Hi all, I was going through 09_tabular.ipynb. There I want to use neural network embeddings in a Random Forest. I tried various ways but was unable to get embeddings from a NN.
The NN was having layers as [500, 250, 20], and was trying to compute 20-dimensional embeddings.
I tried getting embediings on a simple NN with only 1 cont and 0 cat variable by: embs = learn.model.layers[0:2](dls.train.one_batch())
(0:2 because want to get output from 2nd layer)
The issue with computing embeddings is that there are both cont and cat variables, and so dls.train.one_batch() gives 3 tensors, rather than 2. I tried concatenating them but that also didn’t work. I tried a lot of ways but got stuck anyways
WIll be very thankful if someone could guide or rather share his code snippet.

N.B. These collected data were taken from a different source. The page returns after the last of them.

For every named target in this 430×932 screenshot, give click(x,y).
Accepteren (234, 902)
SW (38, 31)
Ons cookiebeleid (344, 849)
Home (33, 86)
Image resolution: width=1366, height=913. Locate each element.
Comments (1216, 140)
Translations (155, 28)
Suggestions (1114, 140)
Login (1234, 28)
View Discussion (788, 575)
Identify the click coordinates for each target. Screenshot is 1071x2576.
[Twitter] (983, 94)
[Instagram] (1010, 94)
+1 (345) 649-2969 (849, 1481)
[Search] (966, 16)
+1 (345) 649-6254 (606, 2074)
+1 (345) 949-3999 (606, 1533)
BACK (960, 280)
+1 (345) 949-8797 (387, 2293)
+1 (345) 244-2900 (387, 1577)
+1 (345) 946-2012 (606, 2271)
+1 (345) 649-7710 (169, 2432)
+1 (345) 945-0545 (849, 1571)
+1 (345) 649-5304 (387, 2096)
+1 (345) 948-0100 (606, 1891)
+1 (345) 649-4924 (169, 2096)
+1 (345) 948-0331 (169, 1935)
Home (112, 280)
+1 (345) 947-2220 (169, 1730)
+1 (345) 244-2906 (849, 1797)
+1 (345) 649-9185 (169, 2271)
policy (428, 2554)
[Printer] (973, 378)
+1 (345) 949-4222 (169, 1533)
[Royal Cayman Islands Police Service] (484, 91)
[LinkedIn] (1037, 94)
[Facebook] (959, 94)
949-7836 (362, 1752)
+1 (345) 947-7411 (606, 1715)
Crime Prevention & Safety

Oh yes, so in the chapter it’s talking about using ‘categorical embeddings’ trained from a nn, rather than a raw categorical column. I was thinking that if say nn has layers as [500,250,10] then we want to use final layer 10-dim output as an extra feature, along with raw categorical columns. My bad, Thanks
Thank you so much, everything clear. My bad, I pushed TabularPandas to it. A strange mistake, in a bunch of code I was sure that these were tensors.
I have tried to get one big Emmbering matrix (412_698 rows in my case - all training data) for all categorical and continuous columns and use it as a training dataset for the Random Forest model.
It remains to figure out how to get everything at once (not just tensors for cat and cont for one_butch() which is limited by batch size - n_rows, for all data at once).